Sax verde no Oba-Oba

A música popular como se acostumara a fazê-la toda uma geração de profissionais continuava a perder espaço. Lambari já fazia parte, como clarinetista, da Orquestra Sinfônica Municipal. Um dia, lembrou-se do velho amigo. Pensou em novamente tê-lo como companheiro de naipe, como nos melhores tempos da orquestra de Mazzucca. Foi à casa de dona Isabel, na Lins de Vasconcelos. Ao se aproximar, ouviu o som de um clarinete. Só teve coragem de tocar a campainha quando os exercícios, tocados à perfeição, pararam de ser repetidos. Esforçou-se para convencer Casé a se inscrever na Sinfônica, que faria testes dentro de vinte dias. Não conseguiu.
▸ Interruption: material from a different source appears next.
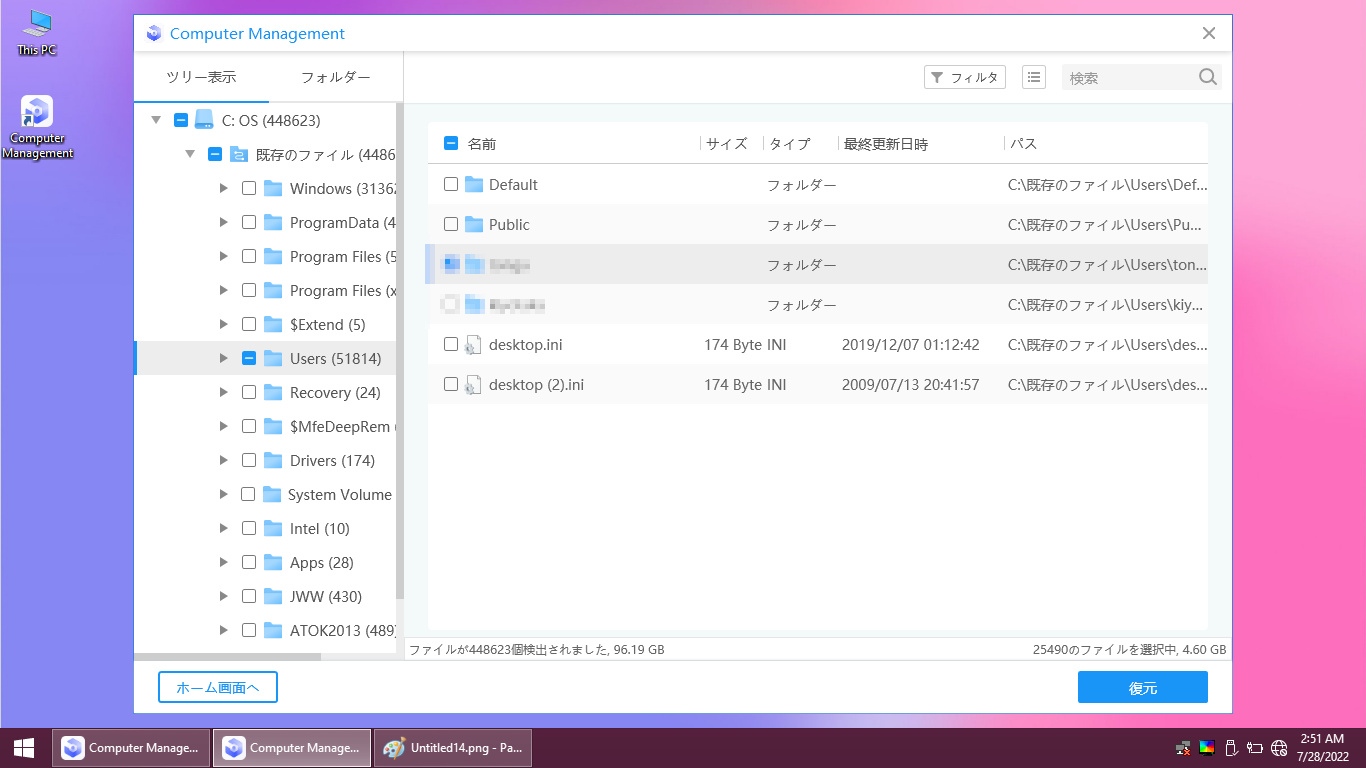
Task: Select the ツリー表示 tab
Action: coord(201,77)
No mesmo ano, Zuza Homem de Mello foi incumbido de produzir o segundo O Fino da Música, série de shows promovida pela Rádio Jovem Pan no Anhembi, entre maio em julho de 77. Responsável pela programação musical, idealizou um quinteto só de saxofones, liderado por Casé, de quem era admirador desde o tempo do quarteto de Dick Farney, da orquestra de Silvio Mazzucca e da boate do cassino de Poços de Caldas, cidade onde passara fins de semana vinte anos antes.

– Eu tocaria, mas acontece que estou trabalhando na boate do Sargentelli e não posso faltar.

Zuza insistiu:

– Manda substituto só por um dia, monta um grupo com os músicos que quiser, faz o repertório que você quiser. Vai ser importante, você vai ser destaque no espetáculo.
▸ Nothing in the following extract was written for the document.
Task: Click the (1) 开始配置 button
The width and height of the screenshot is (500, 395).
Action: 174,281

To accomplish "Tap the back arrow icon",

Nenhum argumento foi capaz de demovê-lo da recusa, mais uma ante a possibilidade de brilhar à frente de um grupo, de se expor, se projetar.
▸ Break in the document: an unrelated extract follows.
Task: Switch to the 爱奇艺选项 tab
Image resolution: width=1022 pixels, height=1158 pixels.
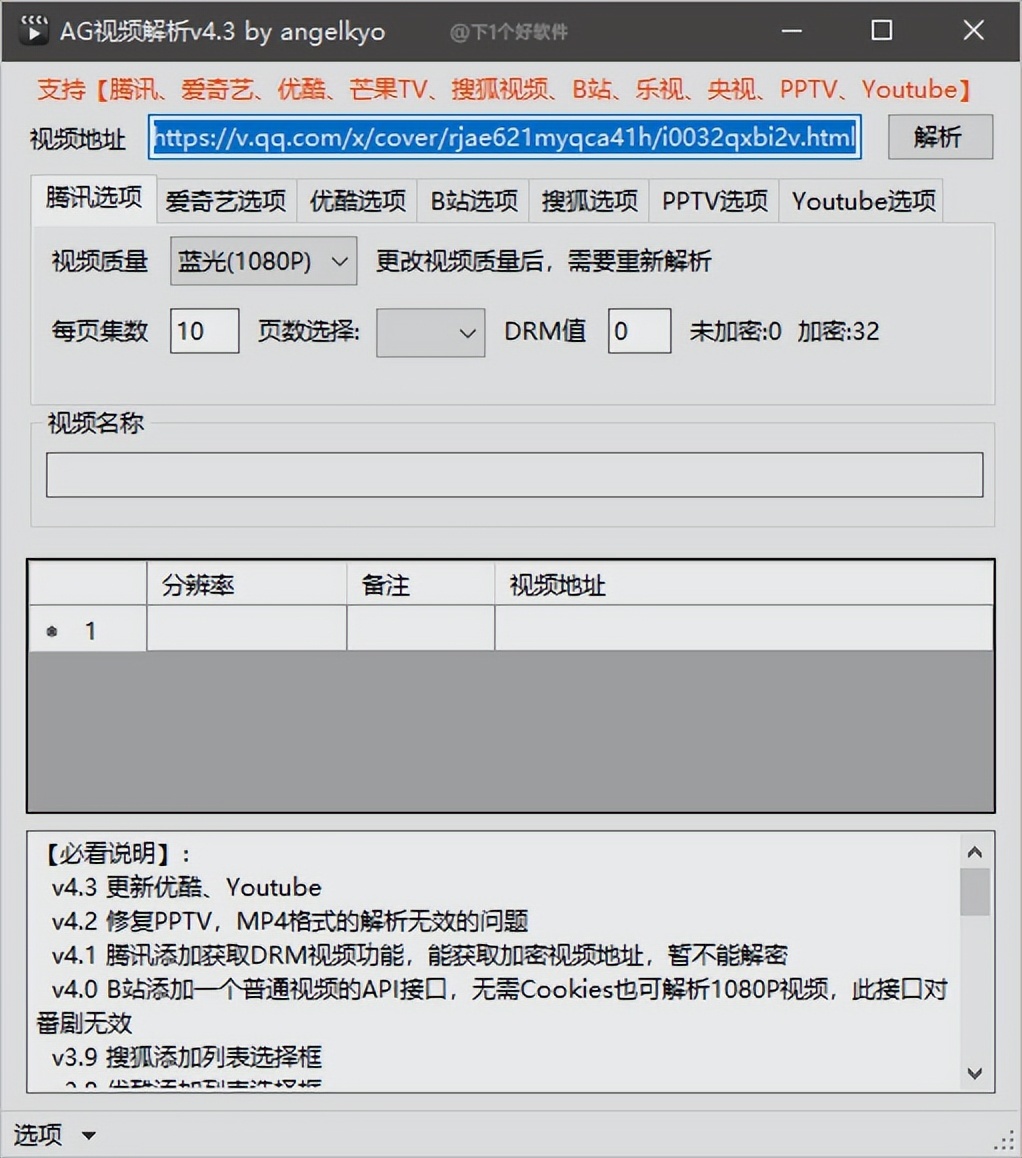Action: tap(225, 200)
A essa altura, com dona Isabel, a irmã Marly e a sobrinha Vanessa, estava morando num apartamento grande da Rua Mário Ferraz, travessa da Brigadeiro. Foram para lá por sugestão de Marly, que trabalhava perto, no Sindicato da Indústria Farmacêutica, na Alameda Ribeirão Preto. O pagamento do aluguel, incumbência dele, andou atrasando. Pura distração, que, ele prometeu, não voltaria a se repetir.

***

O Oba-Oba, aberto na Avenida Paulista por Oswaldo Sargentelli, mantinha um plantel de bons músicos, que se misturavam a mulatas em shows apreciados por turistas e notívagos renitentes. Sargentelli, fã de Casé, deleitava-se ouvindo-o interpretar Andorinha, de Tom Jobim. Registrou-o em carteira por 3,5 mil cruzeiros mensais. Na casa trabalhava o trombonista pernambucano Ditinho, que chegou a São Paulo em 1960, depois de uma temporada na orquestra Nelson de Tupã. Antes do Oba-Oba, ele e Casé haviam convivido no conjunto de Zezinho, do programa de Silvio Santos.



Quando terminavam o trabalho na casa de Sargentelli, os dois iam para o Cartola, na Brigadeiro, onde tocava a orquestra de Elly. Casé dava canja e, se estivesse sem dinheiro, pedia algum ao maestro para pagar o estacionamento do carro de Dito. Mentira. Os dois atravessavam a rua e iam tomar cerveja no bar Melchi até amanhecer. Nessas ocasiões revelava-se o Casé conversador, que falava de pescarias, de arranjos, de músicos que apreciava, como o saxofonista Zé Bodega e o trompetista Broa, ambos da Orquestra Tabajara.

No Oba-Oba andou tocando com um tenor emprestado, muito velho, esverdeado de azinhavre, com furos fechados com chiclete e as chaves amarradas com barbante e elástico. O som que tirava do instrumento deixava parceiros e públicos embasbacados. Um dia Sargentelli apareceu com um alto Selmer, de última geração.

– Toma, é seu. Só quero que você venha pra fazer dois solos por noite.

Talvez o Selmer se fizesse desnecessário. O sopro que fascinava Sargenteli jamais dependeu do modelo ou do estado do instrumento utilizado. Antes e durante um baile com a orquestra de Rolero, na década de 50, Casé quebrou várias palhetas na borda de uma mesa. “São umas merdas”, ia dizendo. Depois, enchia o Parque Balneário de Santos com uma sonoridade fulminante.